予定した駐車場に車をデポし、自転車を組み立て、今日のツアーの説明を聞く私たちはどうもこの場所では奇異な集団のようだ。観光バスの運転手さんとガイドさんが怪訝そうに私たちを見ているが、気にしない気にしない。
駐車場から少々車道を登ったところからトレイルへとアクセスしツアーのスタートである。
バイクに跨り下り始めたとたんに私の頭の中は真っ白けっけっけ〜。
ハジメさんの「始めにガツンと下ります。」との説明どおりに結構な斜度。ガレている上に子どもの頭ほどもある浮石もゴロゴロしている(ように私には見えた)。「60cmくらいのドロップオフがあります。」ってハジメさん言っていたけど、その場所がどこだかわからないくらいに必死に下る。久々の下りで全身硬直状態のまま、前を走る息子のお尻を必死に追いかけ、後ろから煽る旦那を振切るので精一杯。周囲の景色に目をやる余裕がないのだ。
こんな調子で下りが20kmも続いたら耐えられましぇん。ハジメさんに泣きつきますが「先週の台風の影響で、この路面は予想外です。」って半笑いですよ、ハジメさん。

小休止の後からは今までより格段に走りやすいトレイルが続く。途中溶岩質のスリッピーな箇所や大きな倒木が道をふさぐような箇所も幾つかあるが、気持ちよく走れるのだ。とにかく下る下る下る。
ようやく我を取り戻した私は走りながら周囲を見渡す余裕がやっと出てきた。と、そこには木、木、また木。まさに樹海の中に一本のトレイルがずっと続いている信じられない風景が目の前にある。今、目の前に北京原人やネアンデルタール人なんて現れたっておかしくないようなそんな森である。まさに「ディープフォレスト」。鳥の声と自分のタイヤ、そよいでくる風の音だけが耳に入ってくる。暑くもなく、寒くもない。トレイルは狭くもなく広くもなく、まさに理想的で快適なのだ。走っていて「チョー気持ちいい!」としか表現できない。バイクを始めてから今までに感じたこともないような感覚!!「すんばらすぃ!!」思わず叫ばずにはいられない。
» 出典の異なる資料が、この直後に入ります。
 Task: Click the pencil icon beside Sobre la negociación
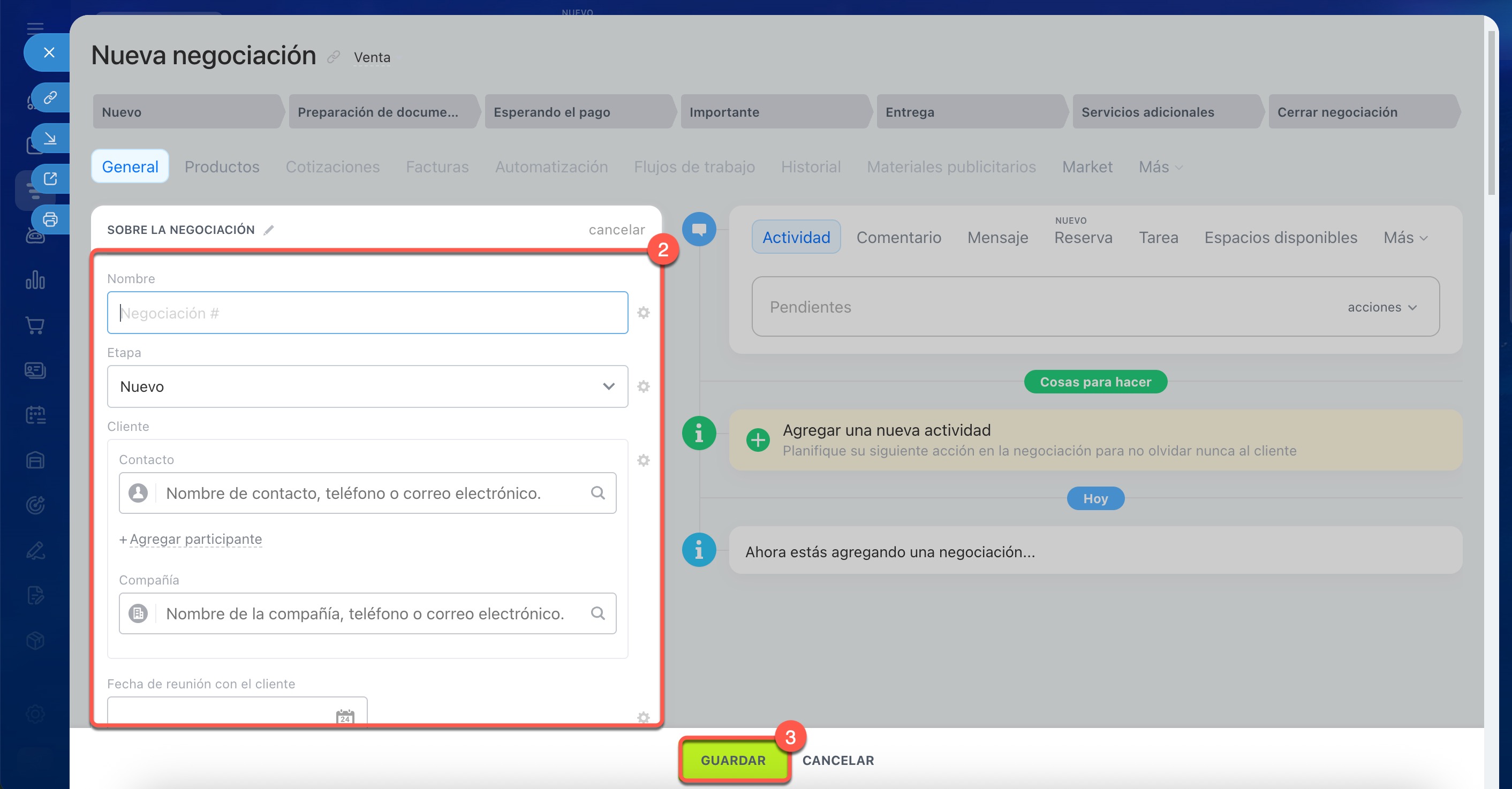(x=269, y=230)
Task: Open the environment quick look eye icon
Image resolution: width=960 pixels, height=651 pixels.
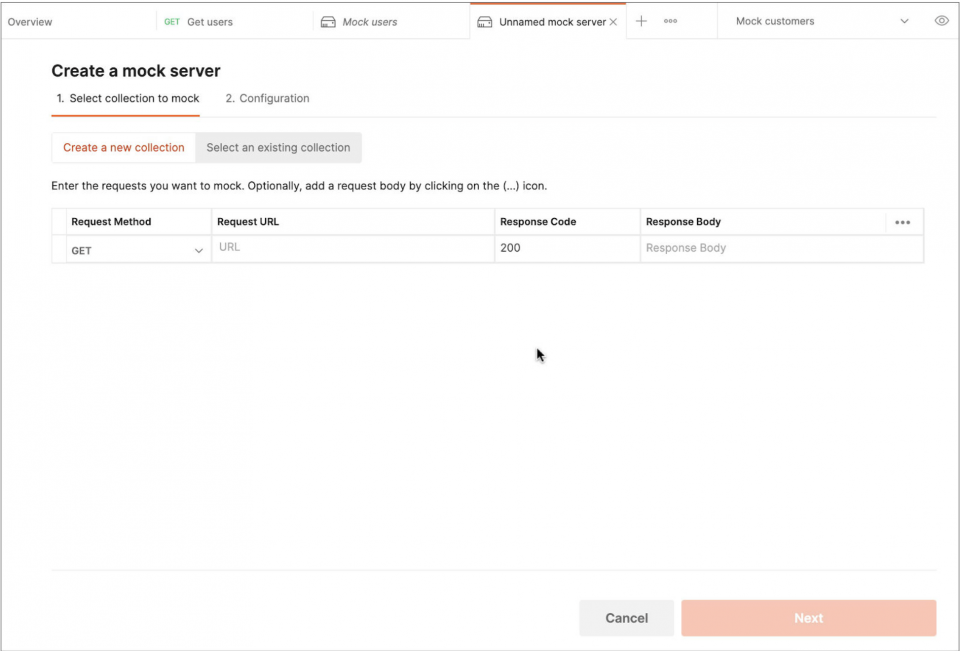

ふと気がつくと先頭の「飛ばし屋(ハジメさん)」集団からは置いてかれ、後方の「うちの息子のペースにあわせて走れる(相ちゃん)」集団とも違うペースで走る私は完全なソロ状態。あ〜、最初の注意事項で「道は基本的に一本道ですが外れないでねっ。外れても探しにいかないからねーっ!」っていっていたっけ。そうだ、ここは一度迷ったら二度と出られないことで超有名な大きな大きな森のど真ん中。必死に前の集団のタイヤ痕を確認しながら走る。でも、トレイルがあまりにも気持ちよいので迷子の心配なんてあっという間に忘却の彼方へ飛んでいってしまう。一緒に参加したはずの息子も旦那も私の頭の中からはすっかり無くなって顔が緩みっぱなしの状態になってひたすら下るのである。
お昼も過ぎてフォレストツアーも中盤に差し掛かったころ、先頭のハジメさんが「ここ、ちょっとヤバイポイントなんだよねー。」と顔を崩してうれしそうにみんなを迎えている。こういう顔をしているときのハジメさんの後にくっついて行くと本当にヤバイのだ。バイクを置いてちょっと道を外れる。ふと前を見ると大量のかわいらしいリュックが置いてある。そして足元には天然記念物の大きな穴がぱっかりとあいているではないか。その大きな穴の底にまたぱっくりの地底へ向かう穴が開いていて、荷物の主たちはその穴の中に吸い込まれていっている!!なんだぁ!?森の中で初めて出会った自分たち以外の集団はかわいらしい小学生たちだった。ヘルメットに手袋、似て非なる集団である。
穴の中に降りていくと、とにかく涼しくて気持ちいいのだ。穴の中から見上げる木々の美しいこと、岩の間から滴り落ちる水滴の涼やかなこと。さすがハジメさんの「激ヤバポイント」はやっぱりすごい!!マイナスイオンでリフレッシュ。さあ、まだまだ走るぞ!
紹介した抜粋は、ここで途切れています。